PASSAGE TO READ –

# # # #

I am most definitely not going to import decode each MIME part into its original file data so I can test that decoded data before importing selected attachments.

So, slight change in plans.

I will now not delete attachments imported via import attachments of record where record type is picture and their size is < minPictureSize.

I still won’t delete MIME parts which are of Content-Type: image/ and of Content-Disposition: inline if the currentPartSize < minMIMEEncodedSize and I will still delete all other attachment MIME parts (except those of Content-Type: text/). So, in fact, I don’t need to re-process the message sources to “correct” this “mistake” (see below)

This allows (most) signature images to still display in the message, and I may or may not manually delete those at a later stage via a Smart Group like:

I can narrow it down further by only including .jpg, .jpeg, .png, and .gif files (the most likely graphics file types used in signatures).

For now, the implications:

  • The script actually completed 2010 in about half the time (1h06m vs 2h00m), including recreating message sources
  • I’ll need to re-import and re-process all the 2002+ year archives (except 2010) – however, I don’t need to recreate the message source, I just need to re-import the picture attachments via import attachments of record and keep those < 50,000 bytes, so processing will be much quicker than prior runs, but importing the mailboxes will still be some level of pain
  • For 2010, an extra 1,000 attachments were not deleted, and 15MB of extra space is used before any manual processing – so I’ll gain less space back than the above table implies (maybe < 5%, going by 2010 figures)
  • There’ll be extra manual processing time after running the script if I want to get rid of obviously-signature-related images in DEVONthink

So my plan is to finish checking over the script for any other (now) obvious issues or improvements while I re-import the mailboxes, then run the re-processing and see where I’m at and post results and the next iteration of the script here.

The adventure continues!

Sean

Nothing like a deadline to spur action…

It’s Friday night and as of 7 hours ago, I start my new job (yay!) next Thursday morning (I did not see that coming!).

I’ve progressed to having already processed out most signature-related attachments, the count of pictures < 50,000 bytes has gone from over 35,000 records to < 13,000, with just a day’s spotty efforts.

# # # #

EXERCISE SET –
**A.** List the file extensions that the attachments post names as the most likely graphics file types used in signatures.
**B.** Return everything in the attachments post from "The adventure continues!" down to "see that coming!).".
The data included here isn't needed for working with the attachments post.

GIVEN MATERIAL –

# # # #

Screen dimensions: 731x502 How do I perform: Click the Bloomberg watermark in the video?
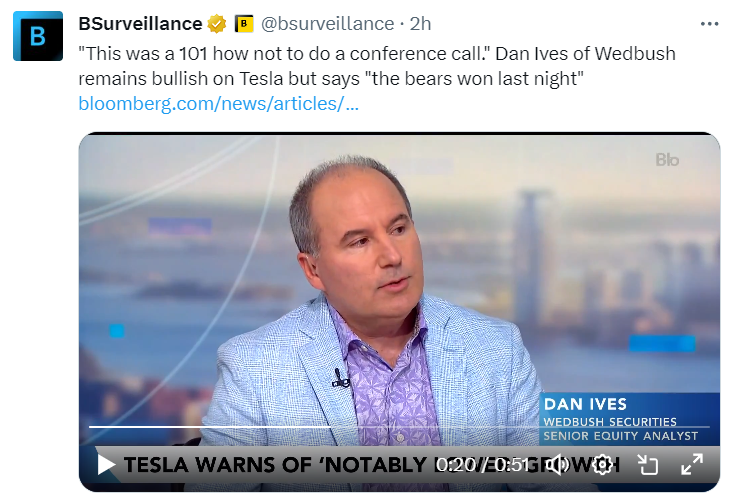667,160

# # # #

SET OF ANSWERS –
**A.** .jpg, .jpeg, .png, .gif

**B.**
The adventure continues!

Sean

Nothing like a deadline to spur action…

It’s Friday night and as of 7 hours ago, I start my new job (yay!) next Thursday morning (I did not see that coming!).